TASK: Return the records word for word. Pictures do not belong in the copy.

(Stored items)
□ □ □ □

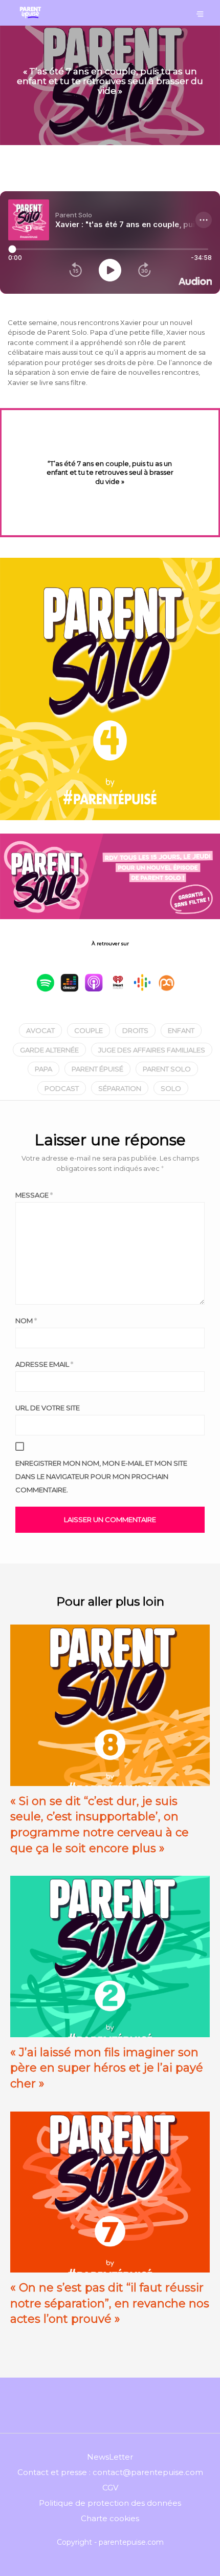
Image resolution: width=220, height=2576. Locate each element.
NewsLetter (110, 2457)
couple (88, 1030)
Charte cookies (110, 2518)
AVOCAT (40, 1030)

□ □ □ □

ANSWER SPACE:
Image resolution: width=220, height=2576. Locate each element.
NewsLetter (110, 2457)
couple (88, 1030)
Charte cookies (110, 2518)
AVOCAT (40, 1030)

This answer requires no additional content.